### [Brief 1]
Answer these questions using the waytoB text.
(a) In which country is waytoB currently being trialled?
(b) Which three things about the person with the learning disability can be tracked through the smartphone?
(c) What does the watch do when there is a new instruction?
### [Brief 2]
Reproduce the part of the waytoB text starting at "The person who" and ending at "a new instruction.".

### [Document text]
◆ ◆ ◆

Tech4Good Accessibility Award finalist waytoB, founded by two students, has integrated a smartphone and smartwatch platform to help people with a learning disability navigate their environment more independently. It's currently being trialled in Ireland and is a finalist in this year's Tech4Good Awards, which celebrate the amazing people who use tech to help make the world a better place.

waytoB has been created so that a carer, friend or family member can add safe routes via a smartphone platform for a person with a learning disability. That person adds the routes with their smartphone and is then able to track the location, heart rate and battery life of the person with the learning disability. They also get notified of key journey events (e.g getting lost, stopping for longer than expected, showing high levels of anxiety, etc.).

The person who has a learning disability follows icon-based instructions on their watch to better navigate their environment, with the watch vibrating when there's a new instruction.

◆ ◆ ◆

### [Exercise data]
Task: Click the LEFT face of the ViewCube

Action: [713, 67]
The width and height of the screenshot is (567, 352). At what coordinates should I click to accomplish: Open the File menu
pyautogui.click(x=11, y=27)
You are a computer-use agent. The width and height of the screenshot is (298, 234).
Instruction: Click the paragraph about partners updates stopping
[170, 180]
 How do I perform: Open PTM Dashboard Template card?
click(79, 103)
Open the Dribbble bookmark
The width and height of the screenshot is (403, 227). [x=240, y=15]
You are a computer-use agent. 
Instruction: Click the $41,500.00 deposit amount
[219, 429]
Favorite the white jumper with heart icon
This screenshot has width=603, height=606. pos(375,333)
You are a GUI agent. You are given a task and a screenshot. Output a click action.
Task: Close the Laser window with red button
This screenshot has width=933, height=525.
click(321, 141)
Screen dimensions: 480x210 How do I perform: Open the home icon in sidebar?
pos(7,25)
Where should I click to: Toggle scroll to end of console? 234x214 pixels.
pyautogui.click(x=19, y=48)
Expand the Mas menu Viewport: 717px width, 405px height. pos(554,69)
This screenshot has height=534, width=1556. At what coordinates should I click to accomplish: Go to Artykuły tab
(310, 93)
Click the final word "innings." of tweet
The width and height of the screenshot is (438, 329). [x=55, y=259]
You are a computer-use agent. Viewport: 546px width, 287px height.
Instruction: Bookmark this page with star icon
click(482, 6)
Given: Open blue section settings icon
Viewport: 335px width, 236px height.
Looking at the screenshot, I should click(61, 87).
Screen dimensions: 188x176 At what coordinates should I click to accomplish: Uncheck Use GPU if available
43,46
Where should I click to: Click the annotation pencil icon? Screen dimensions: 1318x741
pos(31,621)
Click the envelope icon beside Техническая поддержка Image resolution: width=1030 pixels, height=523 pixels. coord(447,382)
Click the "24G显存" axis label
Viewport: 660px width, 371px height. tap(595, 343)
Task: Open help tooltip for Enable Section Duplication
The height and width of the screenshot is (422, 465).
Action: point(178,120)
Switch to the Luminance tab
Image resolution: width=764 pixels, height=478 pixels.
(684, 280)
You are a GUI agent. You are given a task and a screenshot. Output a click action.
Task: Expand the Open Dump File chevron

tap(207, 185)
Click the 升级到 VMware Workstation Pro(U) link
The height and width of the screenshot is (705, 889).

◆ ◆ ◆

### [Your solution 1]
(a) Ireland
(b) Their location, heart rate and battery life
(c) It vibrates.

### [Your solution 2]
The person who has a learning disability follows icon-based instructions on their watch to better navigate their environment, with the watch vibrating when there's a new instruction.